**ENTRIES SHOWN:**

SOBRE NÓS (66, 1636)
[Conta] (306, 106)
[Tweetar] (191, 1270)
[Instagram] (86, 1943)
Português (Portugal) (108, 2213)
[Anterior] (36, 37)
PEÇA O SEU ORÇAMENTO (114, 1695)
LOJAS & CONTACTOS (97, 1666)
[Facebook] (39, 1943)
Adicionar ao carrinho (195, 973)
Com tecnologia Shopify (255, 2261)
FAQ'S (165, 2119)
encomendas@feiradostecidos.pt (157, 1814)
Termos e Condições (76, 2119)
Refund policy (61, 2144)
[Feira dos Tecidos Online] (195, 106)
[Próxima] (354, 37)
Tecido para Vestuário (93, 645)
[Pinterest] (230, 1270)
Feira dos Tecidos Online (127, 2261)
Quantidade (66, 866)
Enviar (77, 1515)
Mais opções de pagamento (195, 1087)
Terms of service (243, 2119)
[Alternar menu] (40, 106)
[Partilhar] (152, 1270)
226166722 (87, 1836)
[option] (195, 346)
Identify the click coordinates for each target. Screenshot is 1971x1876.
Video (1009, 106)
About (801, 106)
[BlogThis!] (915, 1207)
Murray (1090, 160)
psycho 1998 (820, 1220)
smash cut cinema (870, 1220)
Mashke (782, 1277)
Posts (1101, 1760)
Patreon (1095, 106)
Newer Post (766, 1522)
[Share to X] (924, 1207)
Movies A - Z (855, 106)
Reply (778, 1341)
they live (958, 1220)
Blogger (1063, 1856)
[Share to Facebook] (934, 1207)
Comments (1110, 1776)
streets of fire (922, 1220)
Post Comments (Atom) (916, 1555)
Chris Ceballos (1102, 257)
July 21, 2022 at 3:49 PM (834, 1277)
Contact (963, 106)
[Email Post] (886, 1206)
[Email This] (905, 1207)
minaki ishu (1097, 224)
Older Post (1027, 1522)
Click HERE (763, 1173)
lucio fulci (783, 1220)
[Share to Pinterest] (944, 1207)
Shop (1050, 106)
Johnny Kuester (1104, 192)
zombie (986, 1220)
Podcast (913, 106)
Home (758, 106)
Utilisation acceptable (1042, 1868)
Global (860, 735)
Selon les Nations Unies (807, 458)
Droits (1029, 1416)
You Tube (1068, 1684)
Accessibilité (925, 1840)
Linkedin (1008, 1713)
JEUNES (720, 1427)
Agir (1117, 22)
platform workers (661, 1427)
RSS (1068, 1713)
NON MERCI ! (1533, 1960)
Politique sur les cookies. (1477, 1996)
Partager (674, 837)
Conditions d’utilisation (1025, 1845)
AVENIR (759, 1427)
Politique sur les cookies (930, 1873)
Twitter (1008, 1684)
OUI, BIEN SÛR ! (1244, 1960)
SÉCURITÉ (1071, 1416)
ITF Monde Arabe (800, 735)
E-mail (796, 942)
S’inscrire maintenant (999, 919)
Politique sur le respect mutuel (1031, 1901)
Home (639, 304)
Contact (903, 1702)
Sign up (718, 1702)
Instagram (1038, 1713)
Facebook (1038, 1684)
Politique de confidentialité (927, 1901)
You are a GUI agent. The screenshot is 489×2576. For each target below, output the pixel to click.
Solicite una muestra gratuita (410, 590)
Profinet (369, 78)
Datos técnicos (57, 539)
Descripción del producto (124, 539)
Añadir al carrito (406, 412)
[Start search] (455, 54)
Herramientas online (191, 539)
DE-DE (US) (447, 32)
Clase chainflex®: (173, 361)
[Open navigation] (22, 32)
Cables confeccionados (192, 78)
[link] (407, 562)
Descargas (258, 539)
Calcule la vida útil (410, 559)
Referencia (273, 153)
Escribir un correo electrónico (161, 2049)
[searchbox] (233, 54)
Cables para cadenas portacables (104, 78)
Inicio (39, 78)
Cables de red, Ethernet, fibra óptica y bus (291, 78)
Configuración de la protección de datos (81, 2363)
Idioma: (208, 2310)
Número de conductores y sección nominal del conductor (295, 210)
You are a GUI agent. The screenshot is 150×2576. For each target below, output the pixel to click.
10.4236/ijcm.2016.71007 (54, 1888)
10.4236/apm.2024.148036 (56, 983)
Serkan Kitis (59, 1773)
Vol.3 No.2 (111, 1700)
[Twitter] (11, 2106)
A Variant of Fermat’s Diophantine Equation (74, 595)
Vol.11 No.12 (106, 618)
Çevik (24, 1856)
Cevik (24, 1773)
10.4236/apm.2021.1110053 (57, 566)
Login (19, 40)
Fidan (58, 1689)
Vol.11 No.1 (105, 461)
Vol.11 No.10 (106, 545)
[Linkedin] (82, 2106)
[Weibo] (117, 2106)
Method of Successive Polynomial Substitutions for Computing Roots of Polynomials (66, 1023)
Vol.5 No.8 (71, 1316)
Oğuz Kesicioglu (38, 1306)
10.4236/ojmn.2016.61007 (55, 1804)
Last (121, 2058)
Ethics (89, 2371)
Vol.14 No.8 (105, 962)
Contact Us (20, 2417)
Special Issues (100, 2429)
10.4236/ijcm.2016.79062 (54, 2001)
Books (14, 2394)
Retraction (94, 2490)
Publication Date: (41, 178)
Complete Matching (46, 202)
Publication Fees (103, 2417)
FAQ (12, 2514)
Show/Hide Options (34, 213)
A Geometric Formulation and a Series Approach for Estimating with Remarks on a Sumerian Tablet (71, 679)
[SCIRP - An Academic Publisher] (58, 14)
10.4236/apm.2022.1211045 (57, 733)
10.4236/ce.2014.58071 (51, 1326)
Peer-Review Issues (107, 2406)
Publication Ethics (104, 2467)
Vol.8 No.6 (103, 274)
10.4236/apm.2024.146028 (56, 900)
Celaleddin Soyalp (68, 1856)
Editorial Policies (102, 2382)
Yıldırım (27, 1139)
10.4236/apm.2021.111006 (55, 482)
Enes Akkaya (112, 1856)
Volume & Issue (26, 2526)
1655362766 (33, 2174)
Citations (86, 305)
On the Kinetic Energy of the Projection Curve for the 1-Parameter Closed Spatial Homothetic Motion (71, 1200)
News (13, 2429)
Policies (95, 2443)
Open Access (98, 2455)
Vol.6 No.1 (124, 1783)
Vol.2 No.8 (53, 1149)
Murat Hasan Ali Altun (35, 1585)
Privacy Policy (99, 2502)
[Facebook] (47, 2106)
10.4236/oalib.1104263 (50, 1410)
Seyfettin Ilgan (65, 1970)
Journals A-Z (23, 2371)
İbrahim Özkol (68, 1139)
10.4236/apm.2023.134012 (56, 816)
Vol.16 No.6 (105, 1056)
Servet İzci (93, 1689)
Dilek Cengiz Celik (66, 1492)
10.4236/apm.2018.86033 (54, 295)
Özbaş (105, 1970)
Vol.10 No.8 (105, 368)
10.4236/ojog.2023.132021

**WHAT TO PRODUCE:** Output, exactly and in full, the lines from the start of the entries above through the line that contains "[Próxima] (354, 37)".

**TASK RESULT:**
SOBRE NÓS (66, 1636)
[Conta] (306, 106)
[Tweetar] (191, 1270)
[Instagram] (86, 1943)
Português (Portugal) (108, 2213)
[Anterior] (36, 37)
PEÇA O SEU ORÇAMENTO (114, 1695)
LOJAS & CONTACTOS (97, 1666)
[Facebook] (39, 1943)
Adicionar ao carrinho (195, 973)
Com tecnologia Shopify (255, 2261)
FAQ'S (165, 2119)
encomendas@feiradostecidos.pt (157, 1814)
Termos e Condições (76, 2119)
Refund policy (61, 2144)
[Feira dos Tecidos Online] (195, 106)
[Próxima] (354, 37)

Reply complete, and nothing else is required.